(Last Updated on : 13/01/2011)
Bhaskara II, also known as Bhaskaracharya, was one of the most well known and popular astronomers of 12th century who has been popularly known for his contribution in the field of astronomy where he has related the science of astronomy with more specific mathematical formulae which included algebra, pure arithmetic, Trignometry as well as old mathematic formula of Calculus. Bhaskara II born in 1114 AD in Bijapur
district of Karnataka
on the Western coast line of India wrote a number of books which can be compared on the same intensity with his predecessors in case of calculating the time, direction and place, the eclipse, setting and the conjunction of the planets.
Bhaskara II has been popularly known for his contribution which he made in the field of astronomy and mathematics. His observations are mainly included in his most celebrated work known as Siddhanta Shiromani which is further divided into four parts known as Lilavati, Bijaganita, Grahaganita and Goladhyaya. While Siddhanta Shiromany is written in Sanskrit it mainly includes the study of Arithmetic, Algebra, Mathematics of Planets and the study of Sphere. Bhaskara's work on calcus can be dated even earlier tanthe work of Newton and Leibniz where Bhaskara has been mainly credited for introducing the study of calculus in computing the accuracy of the movement of the planets.
Bhaskara II compiled another book which included his own commentary on which he calls Vasanabhashya which was published with another work on the planetary movement known as Karanakutuhala.
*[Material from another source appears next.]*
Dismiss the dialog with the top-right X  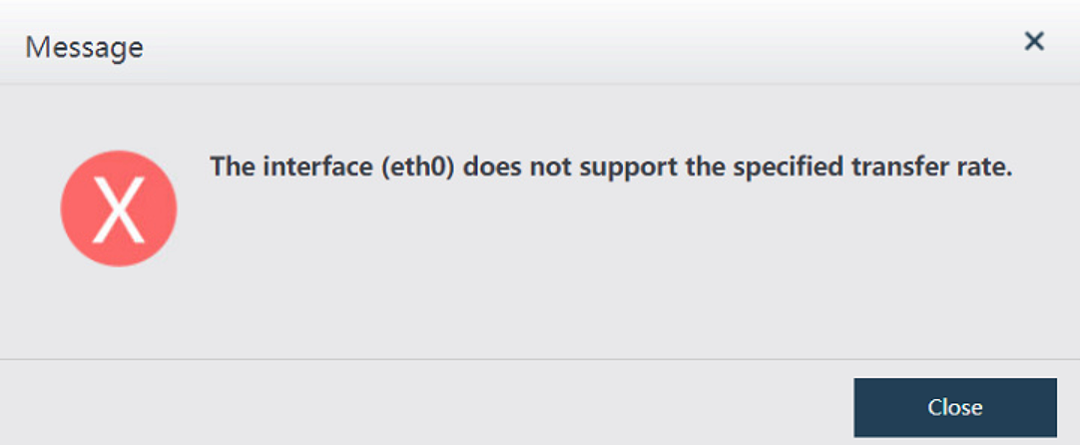pyautogui.click(x=1034, y=41)
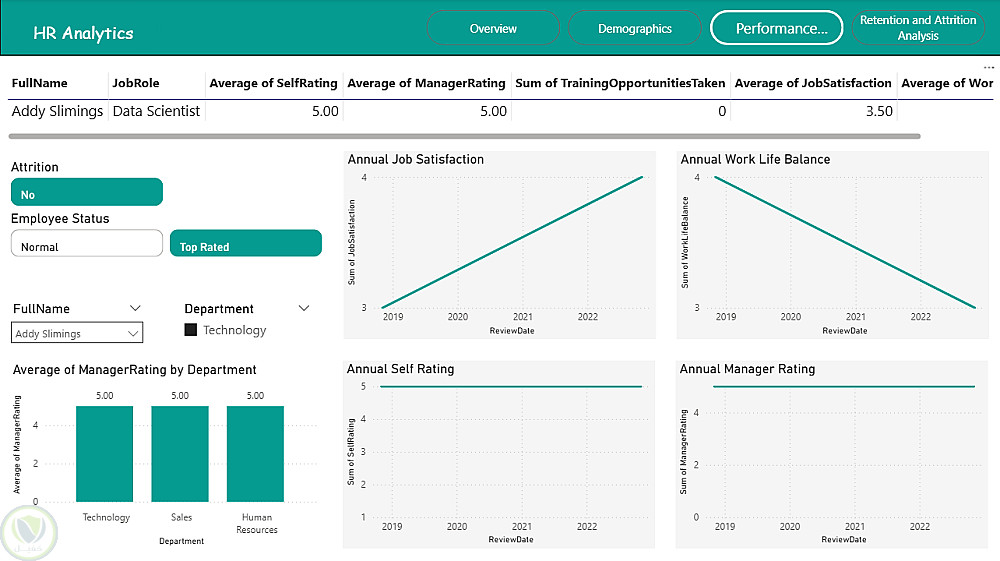Select the Normal employee status

tap(87, 245)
All his work both in its completeness as well as parts has been published in large numbers in all over the country which has invited large number of translations from a number of scholars of the medieval period.
Thus, Bhaskara II has been one of the most popular astronomer as well as mathematician of 12th century who could similar level of accurate calculations as well as prediction like his predecessors which could help him to calculate the right position of the Earth its longitude, and derive authentic knowledge regarding the time, distance and place.